Consignes |
a – Traduisez en anglais cette phrase de l'extrait sur le cacao : « Notre objectif premier est de faire de l’argent. »
b – Poursuivez l'extrait sur le cacao à partir de sa dernière phrase.

Extrait |
===============
La Côte d’Ivoire pourrait créer son entreprise et embaucher quelqu’un comme vous, de très expérimenté…
Pour quoi faire? Ils vendent très efficacement leur cacao à travers le système de la messagerie, ils en obtiennent un bon prix : si vous regardez les différentiels minimums auxquels ils vendent leur cacao, c’est invariablement plus élevé que ce qu’on peut faire sur le marché du détail à tout moment donné. Ils ne font pas de cadeau car il y a la concurrence des transformateurs locaux qui, à l’évidence, ont besoin du “déblocage” pour faire tourner leurs usines locales, des entreprises qui sont impliquées dans la certification où elles peuvent travailler sur la base des “coûts+” avec leurs clients. Donc peu importe le prix qu’ils payent. Vous avez d’autres personnes qui sont en concurrence aux enchères locales, des traders locaux qui spéculent au travers du processus des enchères.
Donc, il n’y a rien de mal au prix moyen ou aux différentiels moyens que la Côte d’Ivoire fait. C’est sans doute l’endroit le plus cher pour acheter du cacao C&F. Nous le faisons tous car nous avons notre business là-bas et nous craignions tous que si nous le faisons pas, nos concurrents nous avaleront.
” Il n’y a pas de valeur ajoutée en créant
quelque chose comme du trading”
Par conséquent, il n’y a pas de valeur ajoutée en créant quelque chose comme du trading. Si la Côte d’Ivoire évolue dans une direction où elle accorderait davantage d’allègements fiscaux aux locaux, créant, de la sorte, une distorsion dans le marché, alors les gros acteurs quitteront tout simplement la place et nous prendrons notre argent avec nous. Et ce sera beaucoup plus difficile pour eux de financer localement l’exportation de leur cacao avec des gens qui sont financièrement faibles.
Ils peuvent vendre leur cacao. De mon point de vue, ils n’ont pas besoin de donner des subventions, ni aux industries de transformation, ni aux traders locaux pour exporter leur cacao. Donc je pense que c’est de la valeur retirée et non de la valeur ajoutée.
Quel objectif avez-vous en terme de part du marché mondial du cacao à négocier ?
Notre objectif premier est de faire de l’argent. Nous commercialiserons un million de tonnes si nous pouvons faire de l’argent, nous ne commercialiserons rien si nous ne pouvons pas. Nous n’avons pas d’objectif en tant que tel. Nous avons tendance à reconnaitre que si vous avez une part de marché excédant 12 à 15%, vous devenez une sorte de cible pour vos concurrents. Par conséquent, il est peu probable que nous essayions d’excéder 12% à 15% des exportations de quelque origine soit-elle. Donc, dans ce sens, nous avons des limites mais cela ne nous arrête pas de faire du trading CAF ou FOB pour d’autres. Mais le sourcing direct à ses limites. De toute façon, la Côte d’Ivoire a établi des limites de 110 000 t sur la campagne principale.
===============
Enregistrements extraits
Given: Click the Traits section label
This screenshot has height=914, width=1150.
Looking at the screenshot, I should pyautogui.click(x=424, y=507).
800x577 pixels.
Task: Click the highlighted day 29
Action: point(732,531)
===============
Résultats de l'exercice |
a – Our primary goal is to make money.

b –
Je crois qu’il existe une limite naturelle. Vous ne voulez pas devenir un acteur dominant car, souvent, ce n’est pas eux qui font de l’argent. Ce sont les plus petits. Nous suivons davantage un modèle reposant sur des avoirs légers, nous n’avons pas d’investissements majeurs dans la production, le stockage et nous préférons cela.
” Je crois que le contrat CME est mort”
Que pensez-vous des nouveaux contrats CME sur le marché à terme de Londres?
Je crois que le contrat CME est mort. Je crois que le contrat ICE en euro est mort. Le contrat CME ne peut pas exister comme un instrument de couverture viable car il est structuré de telle façon qu’il ne peut pas en être autrement que d’être négocié à une décote substantielle par rapport au marché ICE. Personne ne va acheter du cacao de Côte d’Ivoire avec une prime de £ 30 la tonne sur ICE et l’arbitrer sur CME qui est en décote de £ 70 et, par conséquent, s’enfermer dans un différentiel de prime à £ 100 car ils ne pourront pas, en définitive, vendre leur cacao. Il n’y a pas la liquidité et, tout simplement, les gens ne le feront pas.
Ce n’est pas tant le fait que les contrats soient libellés en euros, c’est le fait que la structure du contrat implique que le cacao qui est à £ 100 de décote par rapport au marché ICE, cote à parité avec le contrat CME.
Quelle est votre analyse de cette dernière campagne cacao et de la nouvelle qui démarrer en octobre?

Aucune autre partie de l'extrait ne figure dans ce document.